**Your task**
Write the data out again, exactly as given.
━━━ Information provided ━━━
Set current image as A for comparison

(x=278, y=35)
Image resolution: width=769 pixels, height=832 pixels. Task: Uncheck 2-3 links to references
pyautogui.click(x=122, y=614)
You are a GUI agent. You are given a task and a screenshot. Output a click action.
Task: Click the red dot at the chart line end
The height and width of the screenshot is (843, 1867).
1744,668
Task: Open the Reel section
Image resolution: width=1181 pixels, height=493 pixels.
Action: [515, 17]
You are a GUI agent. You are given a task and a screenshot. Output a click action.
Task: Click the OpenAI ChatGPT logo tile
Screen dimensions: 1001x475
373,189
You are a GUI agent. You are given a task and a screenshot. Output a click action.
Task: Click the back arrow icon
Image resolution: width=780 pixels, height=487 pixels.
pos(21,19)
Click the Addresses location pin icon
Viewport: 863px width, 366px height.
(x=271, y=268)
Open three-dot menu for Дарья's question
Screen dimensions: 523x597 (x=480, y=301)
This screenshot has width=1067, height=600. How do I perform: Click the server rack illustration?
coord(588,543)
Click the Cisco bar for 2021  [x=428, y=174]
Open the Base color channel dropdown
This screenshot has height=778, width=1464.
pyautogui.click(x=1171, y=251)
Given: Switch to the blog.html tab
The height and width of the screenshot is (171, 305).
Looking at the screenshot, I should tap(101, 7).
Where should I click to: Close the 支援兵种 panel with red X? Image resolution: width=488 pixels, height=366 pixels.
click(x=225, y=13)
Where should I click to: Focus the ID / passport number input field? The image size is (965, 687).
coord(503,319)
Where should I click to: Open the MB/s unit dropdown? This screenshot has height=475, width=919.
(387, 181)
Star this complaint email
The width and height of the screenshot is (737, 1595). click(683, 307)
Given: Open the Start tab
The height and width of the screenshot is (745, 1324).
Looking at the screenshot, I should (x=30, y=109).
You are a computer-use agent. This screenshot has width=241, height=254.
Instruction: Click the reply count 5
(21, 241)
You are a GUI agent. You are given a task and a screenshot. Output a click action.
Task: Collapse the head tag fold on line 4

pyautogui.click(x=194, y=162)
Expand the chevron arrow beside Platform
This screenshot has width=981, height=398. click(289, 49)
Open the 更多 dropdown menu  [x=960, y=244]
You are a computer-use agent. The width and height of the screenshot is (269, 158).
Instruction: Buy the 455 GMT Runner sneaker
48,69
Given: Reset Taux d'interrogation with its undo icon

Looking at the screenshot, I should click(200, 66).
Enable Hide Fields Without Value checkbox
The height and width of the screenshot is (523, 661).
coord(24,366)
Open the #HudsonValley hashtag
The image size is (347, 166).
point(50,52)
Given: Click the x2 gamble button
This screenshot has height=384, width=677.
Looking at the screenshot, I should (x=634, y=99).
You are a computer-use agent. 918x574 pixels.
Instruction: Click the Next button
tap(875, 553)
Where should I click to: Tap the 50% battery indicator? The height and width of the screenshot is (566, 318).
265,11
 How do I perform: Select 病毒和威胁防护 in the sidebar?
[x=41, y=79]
━━━
**Result of the exercise**
Set current image as A for comparison

(x=278, y=35)
Image resolution: width=769 pixels, height=832 pixels. Task: Uncheck 2-3 links to references
pyautogui.click(x=122, y=614)
You are a GUI agent. You are given a task and a screenshot. Output a click action.
Task: Click the red dot at the chart line end
The height and width of the screenshot is (843, 1867).
1744,668
Task: Open the Reel section
Image resolution: width=1181 pixels, height=493 pixels.
Action: [515, 17]
You are a GUI agent. You are given a task and a screenshot. Output a click action.
Task: Click the OpenAI ChatGPT logo tile
Screen dimensions: 1001x475
373,189
You are a GUI agent. You are given a task and a screenshot. Output a click action.
Task: Click the back arrow icon
Image resolution: width=780 pixels, height=487 pixels.
pos(21,19)
Click the Addresses location pin icon
Viewport: 863px width, 366px height.
(x=271, y=268)
Open three-dot menu for Дарья's question
Screen dimensions: 523x597 (x=480, y=301)
This screenshot has width=1067, height=600. How do I perform: Click the server rack illustration?
coord(588,543)
Click the Cisco bar for 2021  [x=428, y=174]
Open the Base color channel dropdown
This screenshot has height=778, width=1464.
pyautogui.click(x=1171, y=251)
Given: Switch to the blog.html tab
The height and width of the screenshot is (171, 305).
Looking at the screenshot, I should tap(101, 7).
Where should I click to: Close the 支援兵种 panel with red X? Image resolution: width=488 pixels, height=366 pixels.
click(x=225, y=13)
Where should I click to: Focus the ID / passport number input field? The image size is (965, 687).
coord(503,319)
Where should I click to: Open the MB/s unit dropdown? This screenshot has height=475, width=919.
(387, 181)
Star this complaint email
The width and height of the screenshot is (737, 1595). click(683, 307)
Given: Open the Start tab
The height and width of the screenshot is (745, 1324).
Looking at the screenshot, I should (x=30, y=109).
You are a computer-use agent. This screenshot has width=241, height=254.
Instruction: Click the reply count 5
(21, 241)
You are a GUI agent. You are given a task and a screenshot. Output a click action.
Task: Collapse the head tag fold on line 4

pyautogui.click(x=194, y=162)
Expand the chevron arrow beside Platform
This screenshot has width=981, height=398. click(289, 49)
Open the 更多 dropdown menu  [x=960, y=244]
You are a computer-use agent. The width and height of the screenshot is (269, 158).
Instruction: Buy the 455 GMT Runner sneaker
48,69
Given: Reset Taux d'interrogation with its undo icon

Looking at the screenshot, I should click(200, 66).
Enable Hide Fields Without Value checkbox
The height and width of the screenshot is (523, 661).
coord(24,366)
Open the #HudsonValley hashtag
The image size is (347, 166).
point(50,52)
Given: Click the x2 gamble button
This screenshot has height=384, width=677.
Looking at the screenshot, I should (x=634, y=99).
You are a computer-use agent. 918x574 pixels.
Instruction: Click the Next button
tap(875, 553)
Where should I click to: Tap the 50% battery indicator? The height and width of the screenshot is (566, 318).
265,11
 How do I perform: Select 病毒和威胁防护 in the sidebar?
[x=41, y=79]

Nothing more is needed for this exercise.